I've had it. I've been smoking for close to twenty years now, with small breaks of a year here and six months there were I managed to quit for short periods of time.

It's going to be tough, I know. There's a lot of emotional baggage tied up with my pack-a-day habit, and I'll have to face those puppies one at a time, but the time is now.

When I was a teenager, I thought cigarettes were evil. I swore up and down that I'd never smoke. I wouldn't stay in a room where someone was smoking. And then, at the age of eighteen, I joined the military as a military policeman.

On my first night of duty, ten minutes into the shift, we received a call for a traffic accident with possible fatalities. We were the first persons on the scene.

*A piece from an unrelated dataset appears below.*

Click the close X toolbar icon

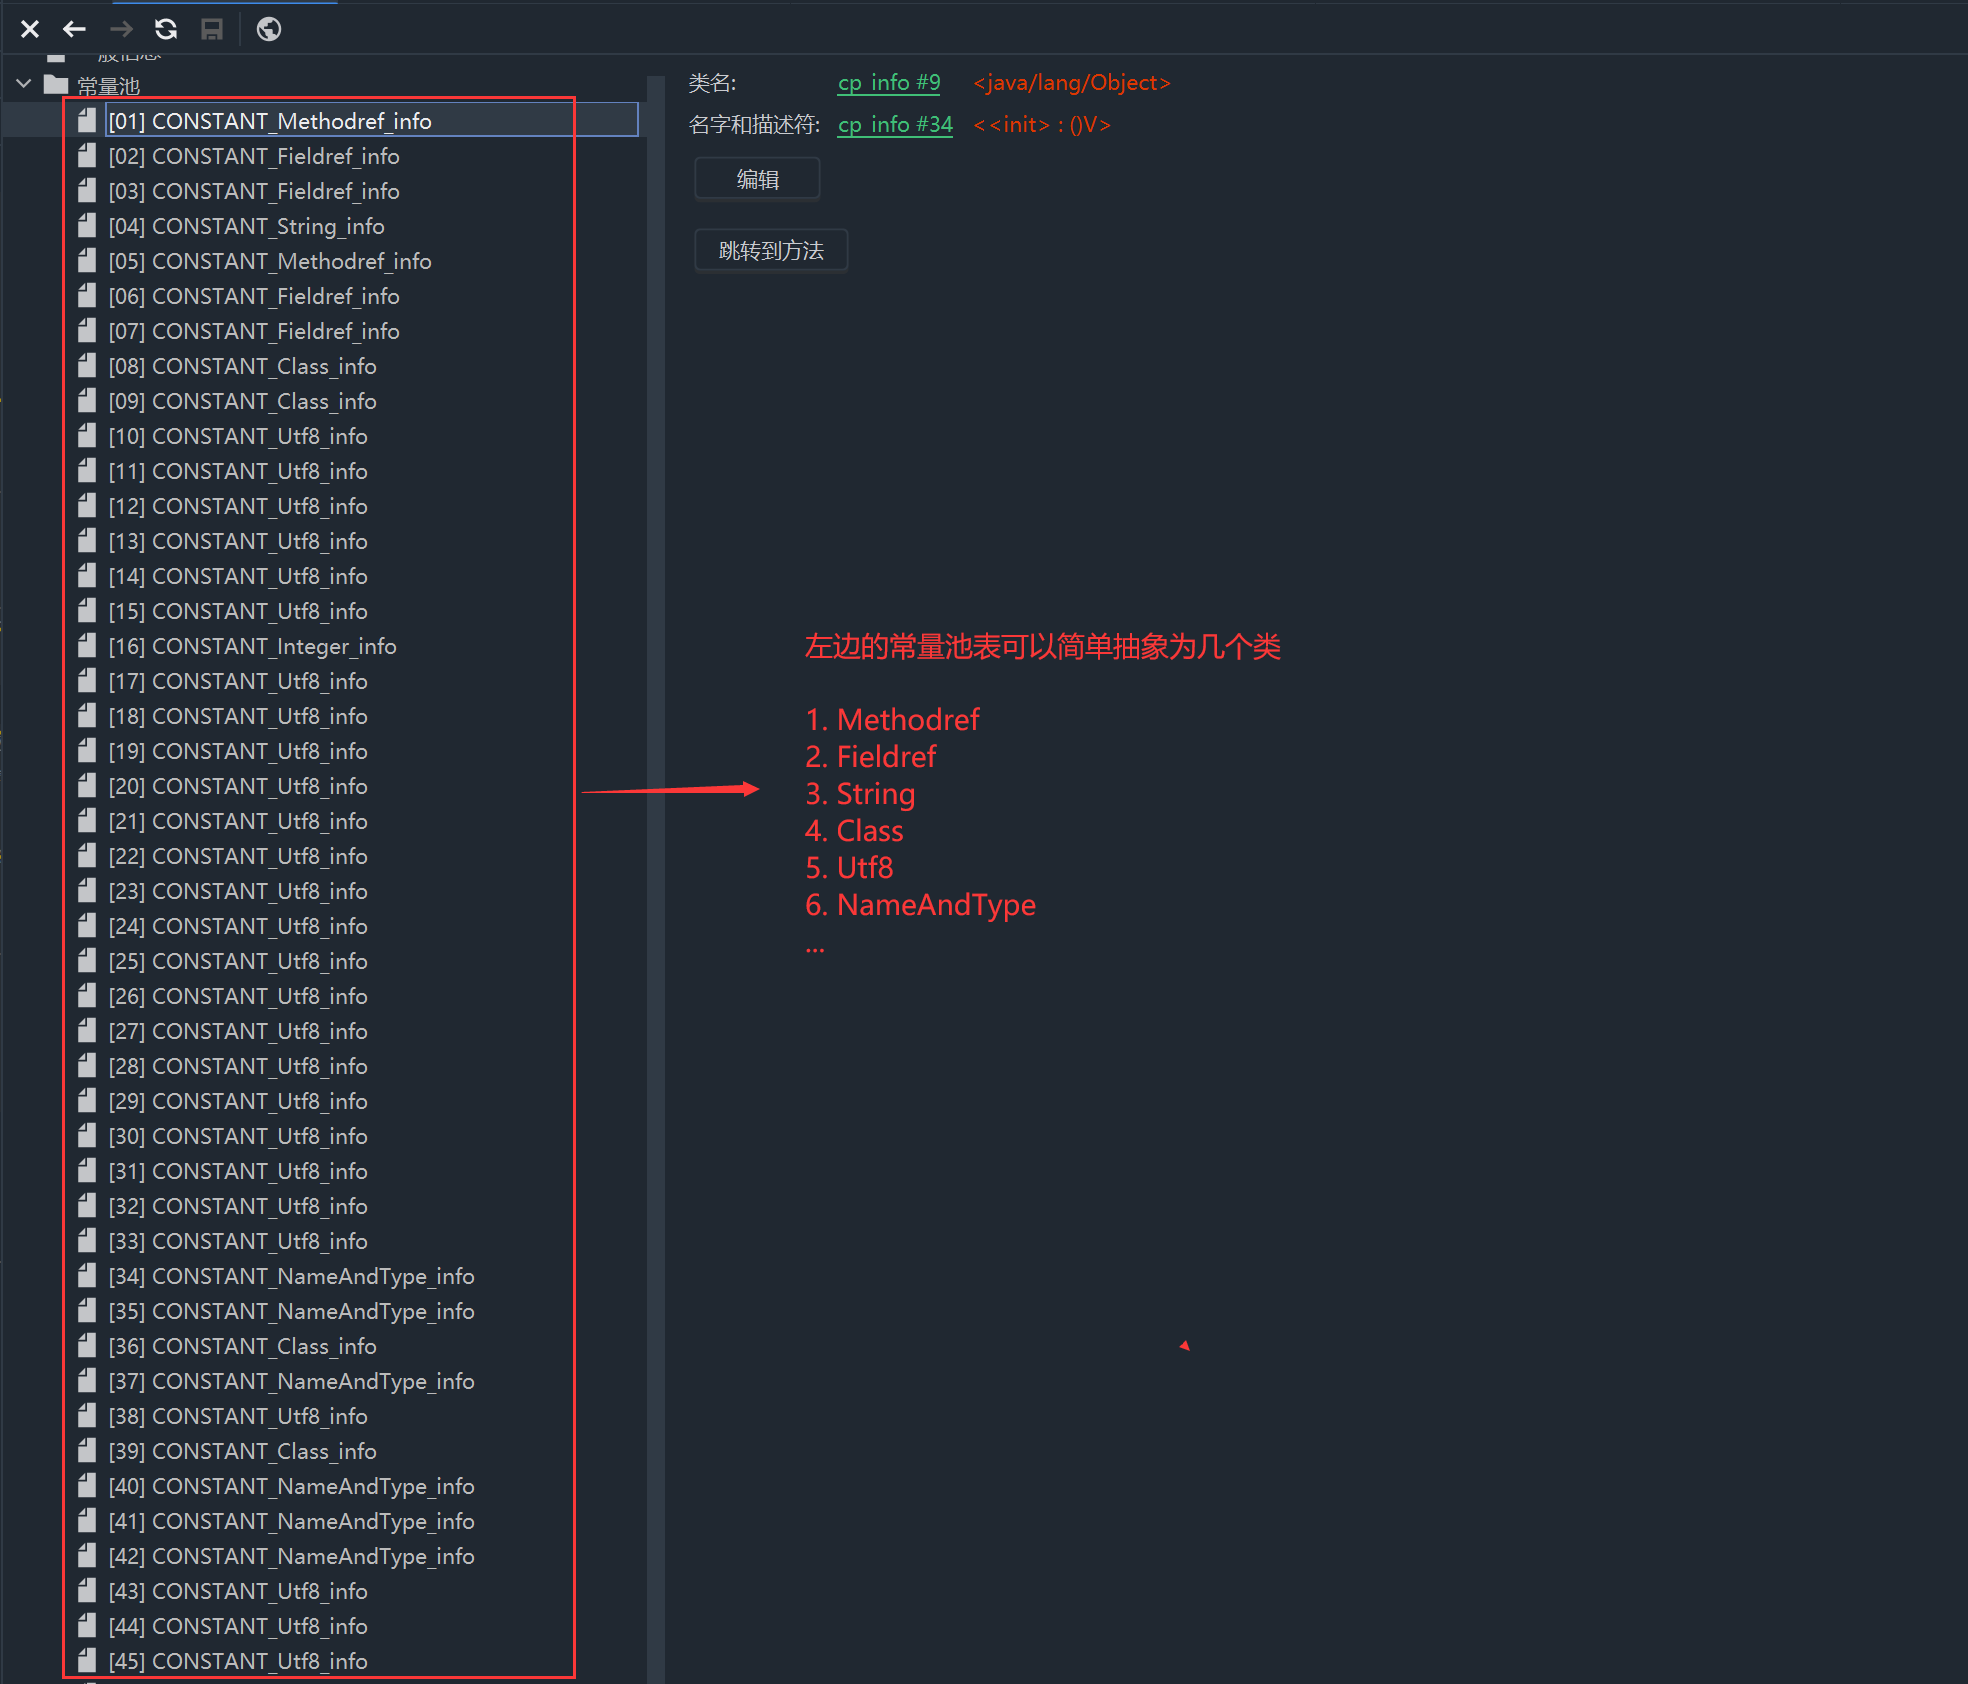[30, 29]
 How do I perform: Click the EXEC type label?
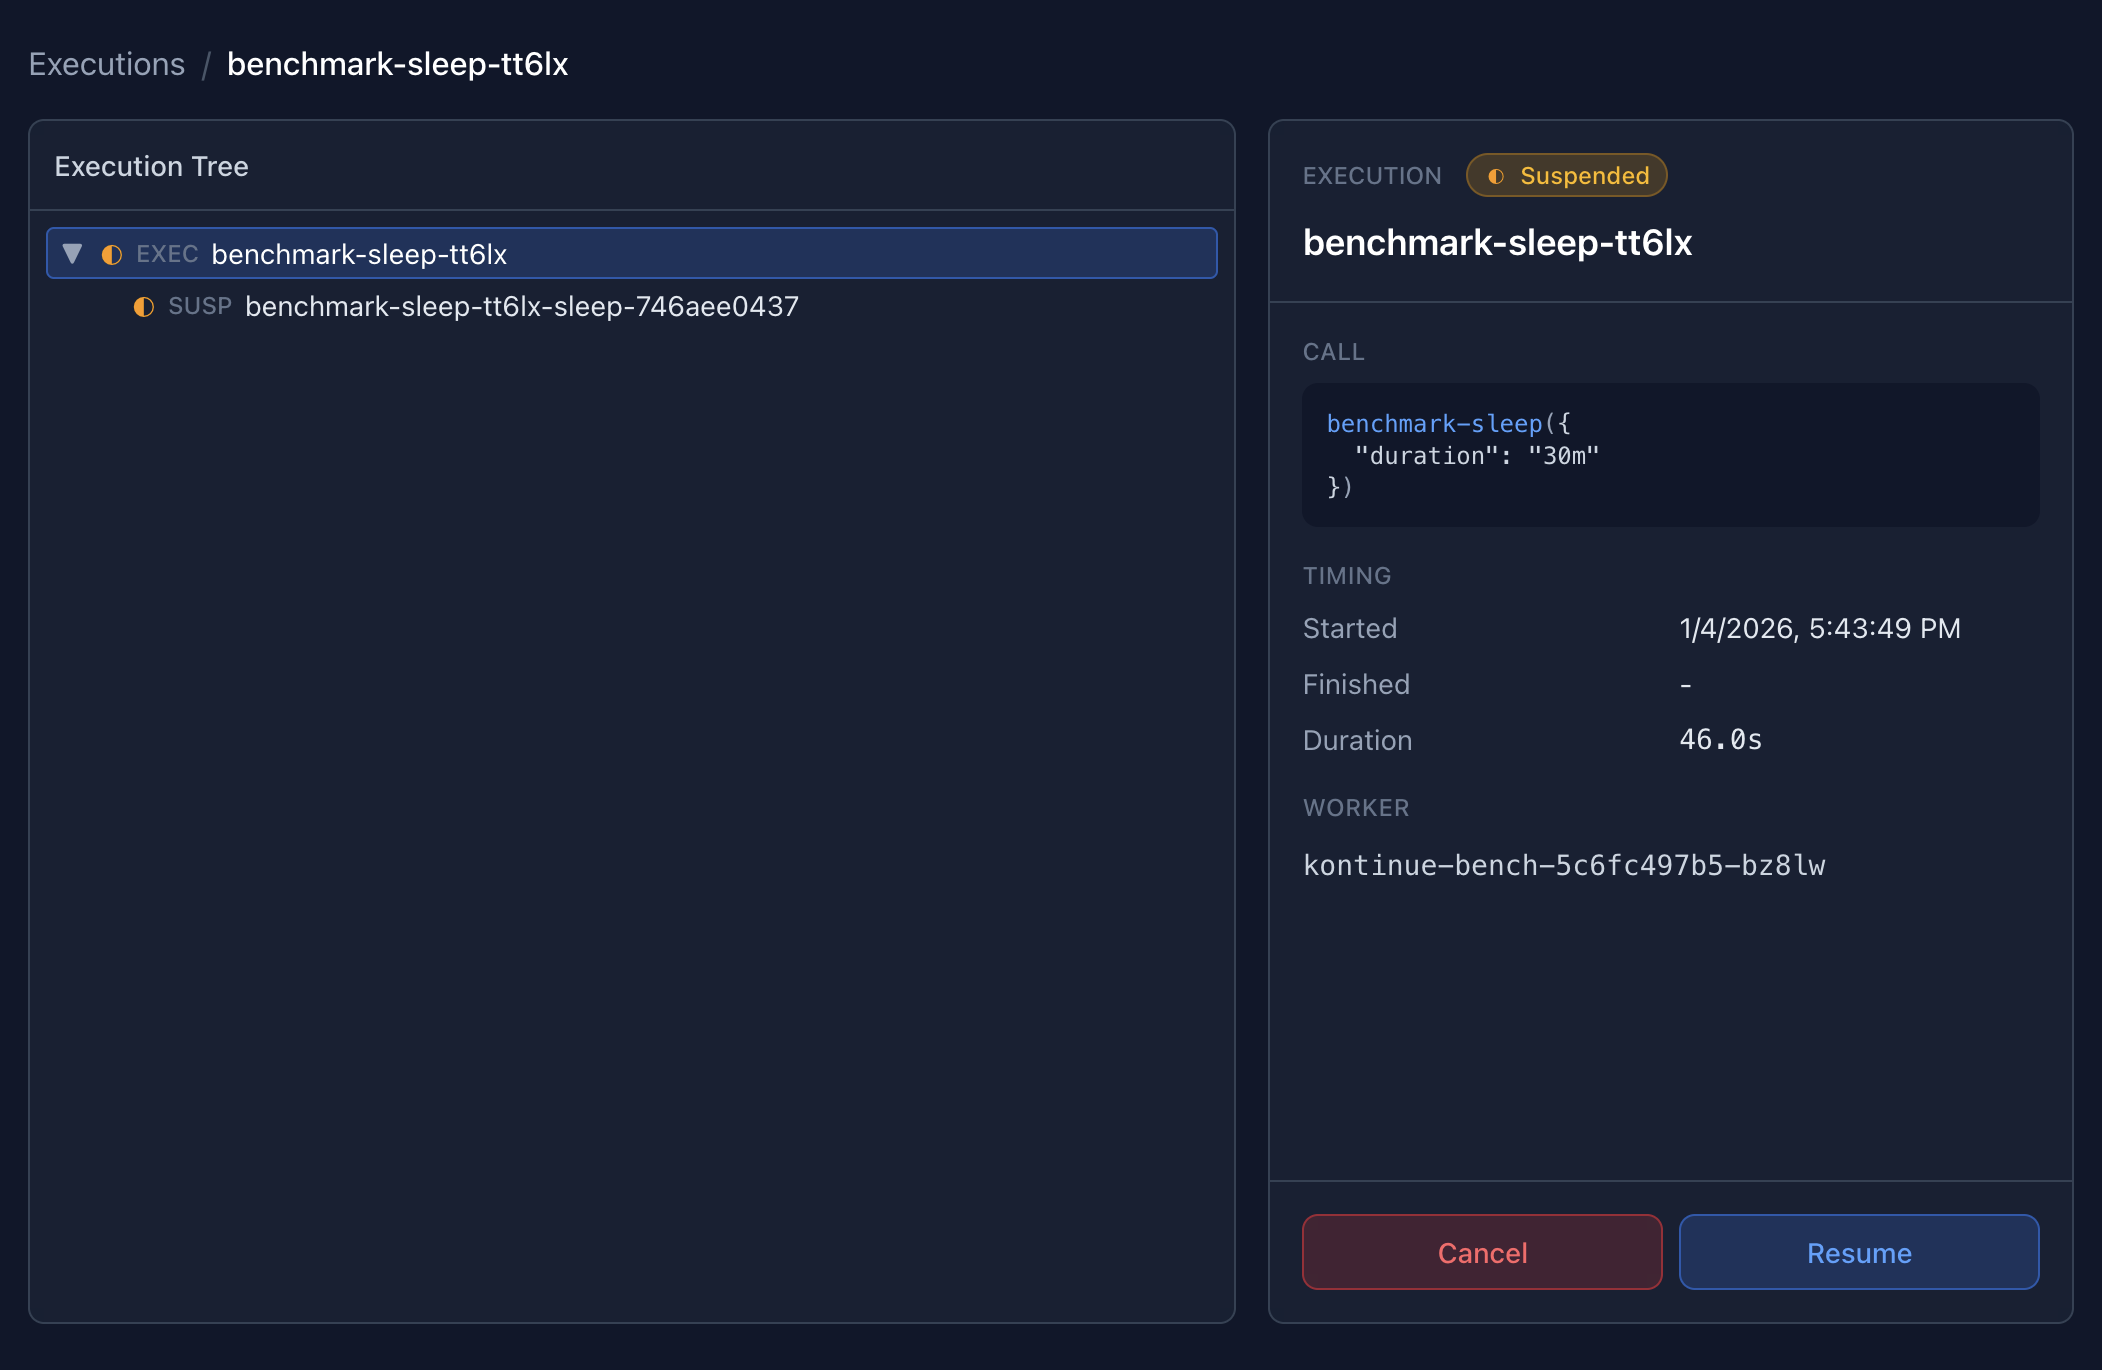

The car was painted an odd two-toned color, indistinguishable at night. The front end was crushed against a tree and the windshield was shattered and covered in blood.

The driver had been drunk, and his girlfriend, a German National--her name was Anke, I'll never forget that--had been in the passenger seat unrestrained by her seatbelt. He swerved across the center line and scraped an oncoming car. His vehicle spun, leaving the roadway and crashing headfirst into the tree.

Anke went half-way through the windshield as the car rose off its back axle and got stuck there. The car then slammed back to the ground, cutting her cleanly in half. Germany, at the time, did not require safety glass in their automobiles. We found the top half of her lying in the grass next to the front wheel-well. The two-toned paint job was from her blood.

The man who was training me looked at me and said, "Well, we have to figure out who she is." I asked him how in the hell we were going to do that.

"Simple," he said. "Check for a wallet."

So I did.

I ran across the road immediately after and was violently ill, to which my trainer replied, "Good thing you didn't puke when you were searching. CID (Criminal Investigation Division) hates it when you throw up on their evidence."

He then offered me a cigarette. I declined, telling him I didn't smoke.

"It'll settle your stomach," he said.

I took the smoke. I've been smoking ever since, and it's become an emotional crutch. I know this.

I don't think I've ever dealt with the emotions I experienced during those years of law enforcement. I'd simply smoke and forget about it.

It's time to take care of this garbage.

The time is now.

Joseph Haines, signing off from The Edge of the Abyss.